Task instructions:
1) Write out the section of the dishwasher and disposal circuit thread that opens with the words containing "Since neither the" and closes with "exceed 20 amps.".
2) In the thread on putting a dishwasher and garbage disposal on one circuit, which two code sections does raider1 call the driving factor in figuring the branch circuit load?
3) Check each statement against the thread on putting a dishwasher and garbage disposal on one circuit. Answer yes or no and quote the words that decide it.
(a) The first post asks about using one single 20A circuit.
(b) raider1 says 210.23(A)(1) and (2) would apply to these appliances.
(c) raider1 treats the dishwasher as a continuous load.

Text extract:
<<<<
# Dishwasher and Garbage Disposal on Same Circuit



## jar546

Is it possible to install a dishwasher and garbage disposal and have them on the same circuit, on the same duplex receptacle with one single 20A circuit and be code compliant?

When is it?

When isn't it?


----------



## jwelectric

Maybe, what is the amperage of the appliances?


----------



## jar546

jwelectric said:
			
		

> Maybe, what is the amperage of the appliances?


You tell me please.  That is why there are 2 questions.

How many electricians have complained the inspector made them run separate circuits?  Who is right is dependent on more factors than amperage of appliances.


----------



## raider1

Seeing that both the dishwasher and the disposal are both fastened in place appliances and you are not supplying lighting units, cord-and-plug connected utilization equipment not fastened in place then 210.23(A)(1) and (2) would not apply.

So 210.19 and 210.20 would be the driving factor in determining the branch circuit load.

Since neither the disposal nor the dishwasher would be considered a continuous load the combination of the loads of the 2 appliances could not exceed 20 amps.
>>>>
Dataset excerpt:
<<<<
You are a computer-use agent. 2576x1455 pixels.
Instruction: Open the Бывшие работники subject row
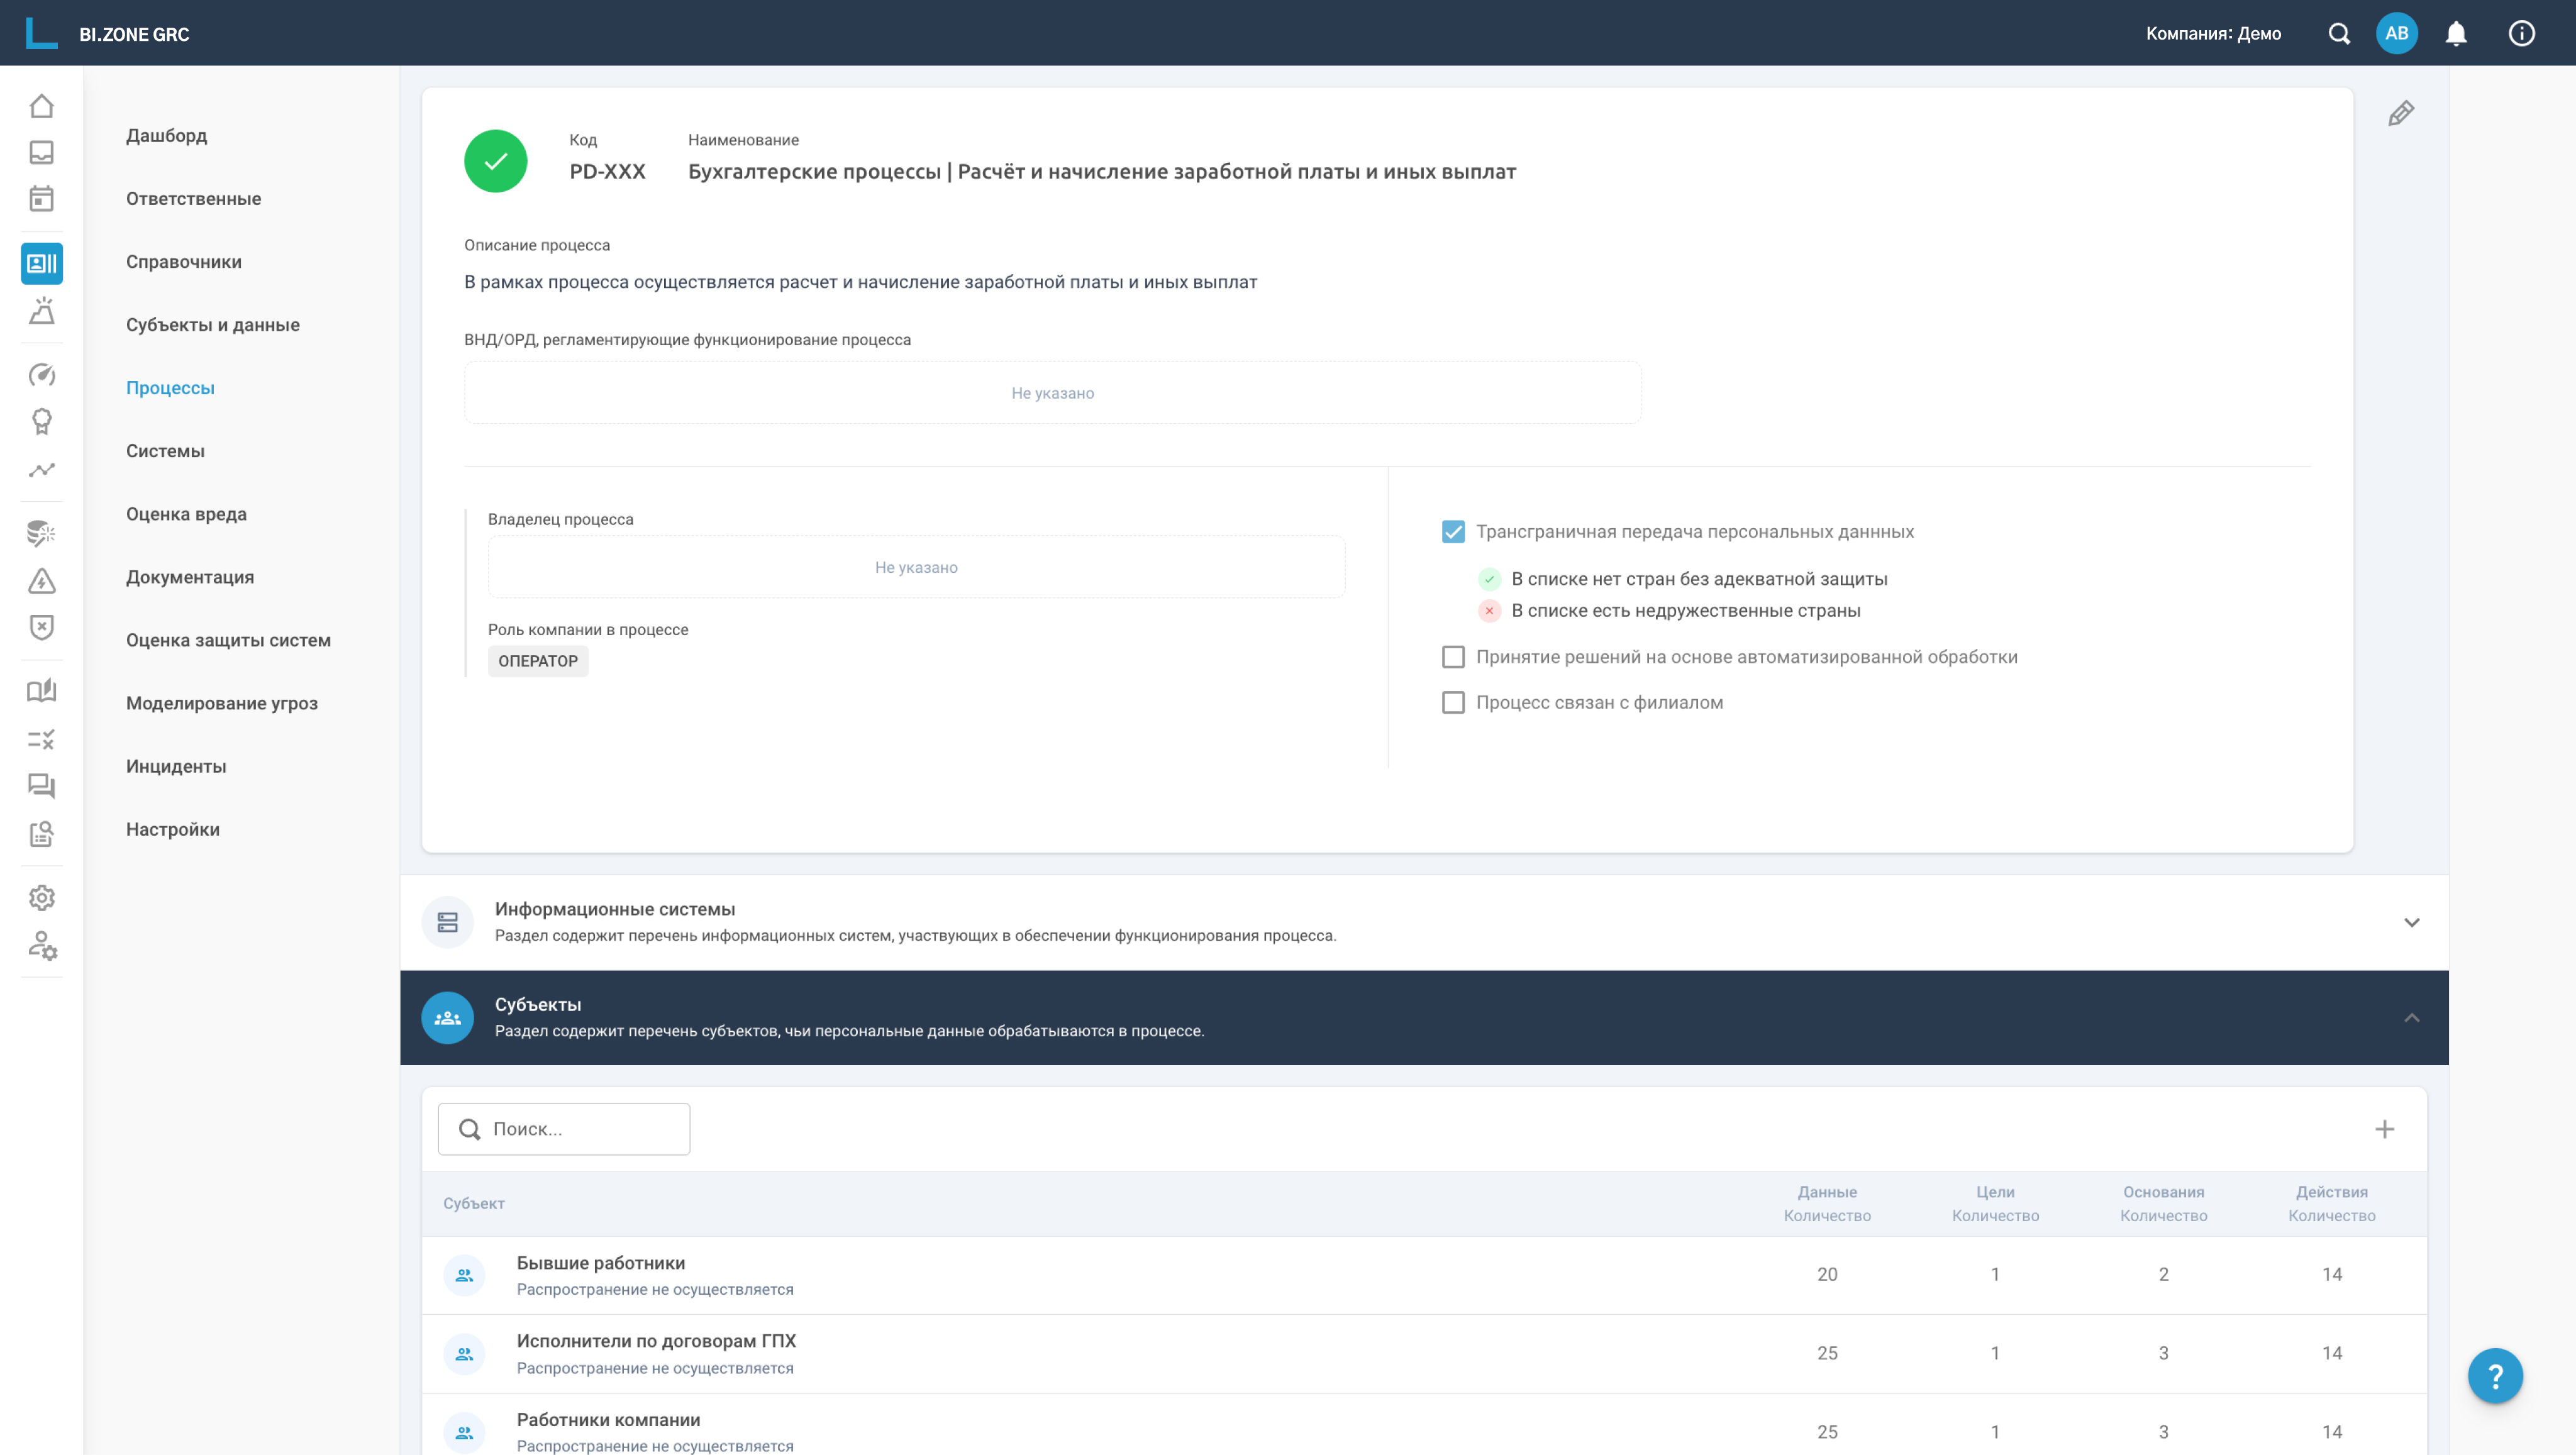tap(601, 1263)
>>>>
Exercise responses:
1)
Since neither the disposal nor the dishwasher would be considered a continuous load the combination of the loads of the 2 appliances could not exceed 20 amps.

2) 210.19 and 210.20

3)
(a) Yes: "with one single 20A circuit"
(b) No: "then 210.23(A)(1) and (2) would not apply"
(c) No: "neither the disposal nor the dishwasher would be considered a continuous load"